Together with two other police officers, defendant was indicted for official misconduct, contrary to N.J.S.A. 2C:30-2 and N.J.S.A. 2C:2-6, as well as aggravated assault, contrary to N.J.S.A. 2C:12-1b(2) and N.J.S.A. 2C:2-6. Officer Kelly turned State's witness and testified under a grant of immunity. N.J.S.A. 2A:81-17.3. The other officers were acquitted of all charges, and defendant was acquitted of aggravated assault. The jury was unable to agree on the charge of official misconduct against defendant, but on retrial defendant was found guilty of that charge.

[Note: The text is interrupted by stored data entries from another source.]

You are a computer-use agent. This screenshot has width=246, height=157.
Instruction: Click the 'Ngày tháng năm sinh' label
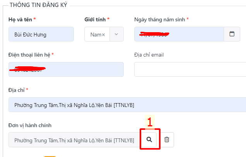point(160,20)
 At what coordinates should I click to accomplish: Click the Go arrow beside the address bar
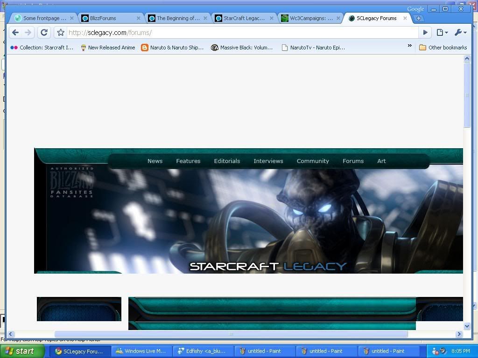click(x=425, y=33)
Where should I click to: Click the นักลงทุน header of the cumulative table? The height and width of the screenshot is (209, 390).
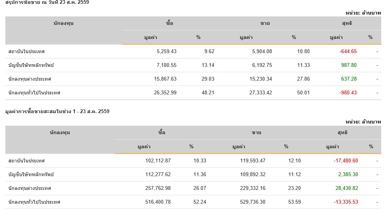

Balancing the aggravating and mitigating factors, the trial court sentenced defendant to six-years' imprisonment without any parole ineligibility. The court found that defendant, who was a decorated Viet Nam veteran, had an exceptional record as a public servant. The only other mitigating factor was the potential hardship defendant would face in prison. N.J.S.A. 2C:44-1b(7) and -(11). Because of O'Donnell's boastful attitude about the beating administered to Burns, the court specifically rejected arguments that defendant was unlikely to commit another offense. N.J.S.A. 2C:44-1b(9). The court then found a number of aggravating factors: the cruelty of the assault, N.J.S.A. 2C:44-1a(1); the victim's vulnerability, N.J.S.A. 2C:44-1a(2); the likelihood that defendant would commit another offense, N.J.S.A. 2C:44-1a(3); and the need to deter similar police misconduct, N.J.S.A. 2C:44-1a(9).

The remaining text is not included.